Em depoimento à CPI, os Miranda, o servidor concursado e seu irmão deputado, detalharam as denúncias. Contaram que alertaram o Presidente da República sobre irregularidades envolvendo a aquisição da Covaxin. Receberam como resposta, ainda de acordo com o depoimento, que o governo federal acionaria a Polícia Federal para investigar as denúncias. Entretanto, até a ida dos irmãos à CPI, nada havia sido feito. Isso é claramente crime de prevaricação cometido por Bolsonaro. Já chegou à Procuradoria Geral da República e ao Supremo Tribunal Federal.
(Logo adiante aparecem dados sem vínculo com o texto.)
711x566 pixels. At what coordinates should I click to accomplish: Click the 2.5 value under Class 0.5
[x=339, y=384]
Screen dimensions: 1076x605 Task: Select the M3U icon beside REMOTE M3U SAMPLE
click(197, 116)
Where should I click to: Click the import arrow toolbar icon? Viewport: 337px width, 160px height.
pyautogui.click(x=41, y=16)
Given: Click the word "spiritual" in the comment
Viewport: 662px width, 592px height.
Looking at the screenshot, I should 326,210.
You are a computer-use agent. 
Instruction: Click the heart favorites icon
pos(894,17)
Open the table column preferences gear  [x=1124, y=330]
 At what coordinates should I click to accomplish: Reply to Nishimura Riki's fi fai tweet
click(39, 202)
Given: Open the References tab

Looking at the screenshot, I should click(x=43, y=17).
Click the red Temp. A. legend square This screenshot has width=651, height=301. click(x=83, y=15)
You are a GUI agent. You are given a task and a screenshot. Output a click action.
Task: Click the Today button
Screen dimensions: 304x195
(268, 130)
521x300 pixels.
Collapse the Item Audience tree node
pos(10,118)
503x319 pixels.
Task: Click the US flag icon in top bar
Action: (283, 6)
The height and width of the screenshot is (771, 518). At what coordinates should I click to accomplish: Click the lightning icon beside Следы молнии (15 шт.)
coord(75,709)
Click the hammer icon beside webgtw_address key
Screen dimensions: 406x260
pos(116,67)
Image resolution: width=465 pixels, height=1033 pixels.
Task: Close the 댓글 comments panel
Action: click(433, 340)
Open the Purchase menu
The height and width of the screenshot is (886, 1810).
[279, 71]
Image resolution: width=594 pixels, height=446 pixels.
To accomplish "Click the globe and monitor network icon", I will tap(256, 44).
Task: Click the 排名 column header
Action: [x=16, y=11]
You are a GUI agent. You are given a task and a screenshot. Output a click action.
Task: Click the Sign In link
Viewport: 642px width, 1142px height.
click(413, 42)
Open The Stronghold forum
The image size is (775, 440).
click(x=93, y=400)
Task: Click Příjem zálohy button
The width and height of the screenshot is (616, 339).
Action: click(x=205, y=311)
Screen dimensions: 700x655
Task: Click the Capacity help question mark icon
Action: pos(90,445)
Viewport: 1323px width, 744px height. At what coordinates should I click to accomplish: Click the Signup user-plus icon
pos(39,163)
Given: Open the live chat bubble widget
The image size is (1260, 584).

A primeira reação do governo, quando essas suspeitas de irregularidades vieram a público, foi determinar que os denunciantes fossem investigados – e não as denúncias! Somente depois do depoimento dos irmãos Miranda à CPI, é que o governo federal determinou investigações, uma decisão tardia que só levantou uma suspeição geral sobre vários integrantes da Saúde e sobre o próprio presidente. Afinal, em janeiro e novamente em março, ele foi alertado pelos irmãos Miranda das pressões atípicas envolvendo o desembaraço para importação da Covaxin.
As suspeitas de estarmos diante de um gigantesco esquema de corrupção são reforçadas na recusa sistemática anteriormente praticada pelo governo federal na aquisição de vacinas. Os exemplos vão desde as dezenas de e-mails da Pfizer sem resposta até a desautorizaçãopara aquisição da CoronaVac, ainda em outubro de 2020, sem falar no uso de intermediários para a negociação da Covaxin. Todo este enredo e as manifestações de rua contra o genocida recolocam o impeachment na ordem do dia, em um contexto de alta tensão política que marcou os últimos dias.